According to a couple of large retailers, AMD motherboards are out selling Intel motherboards 10 to 1. Wow. Intel is a dumpster fire. They are in an existential crisis.
The I/O Die is from Zen 4 and should have been updated for Zen 5 to meet the increasing needs of RAM speeds and capacity. It just signals to people that Zen 5 is a stepping stone from Zen 4 to Zen 6. For most PC users, the current offerings are 100% fine. For people who lament the sane priced HEDT era (like me), what is being offered is gimped IO and RAM capacity to push the HEDT crowd into (now) obscenely priced TR setups. Current high end AM5 boards are insanely priced and are a balancing act of trade-offs with the limited lanes. There is nothing that an X870E has over X670E other than new wi-fi and mandated USB 4. In fact, some boards are regressions in expandability due to the USB 4 and limited PCIe lanes. Now what you propose sounds nice, and if there is a push for integrating RAM onto the CPU package with a forward thinking amount and speed, I would be fine with that absolutely. The problem is, most of the time, integrating usually is code for planned obsolescence and e-waste. I do not doubt that at all.

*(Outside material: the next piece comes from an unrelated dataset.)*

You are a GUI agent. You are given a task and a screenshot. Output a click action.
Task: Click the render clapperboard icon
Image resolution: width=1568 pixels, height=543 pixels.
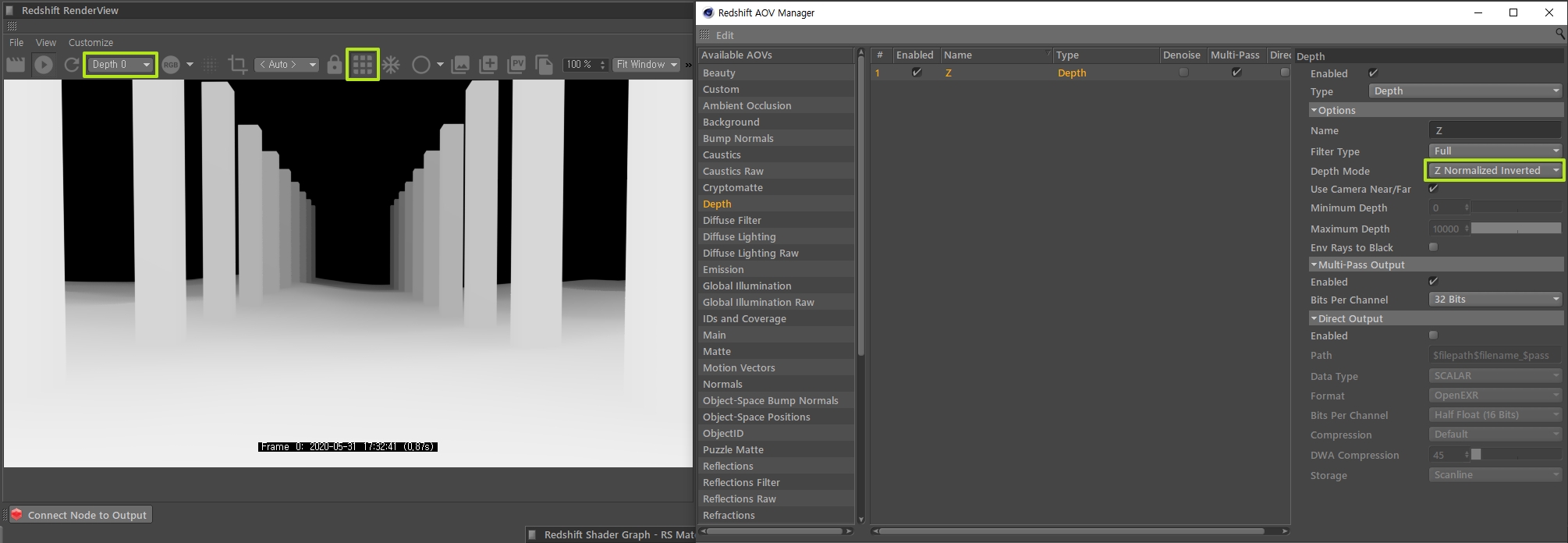pos(16,65)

This is not an effective strategy. To a small extent, you can mitigate latency with cache and all CPUs do some of that but what happens when the CPU branches and needs to start loading a bunch of new cells into the program register? Suddenly, the cache is invalidated and we're waiting for a bunch of cycles while memory is loaded into the CPU. The higher the speed, the more important latency becomes. At 1 cycle of 5GHz, electricity can travel roughly 4cm. To lower latency, distance must be reduced.
I do not foresee RAM being integrated anytime soon. If evolving the I/O Die is not the solution due to latency, then what is?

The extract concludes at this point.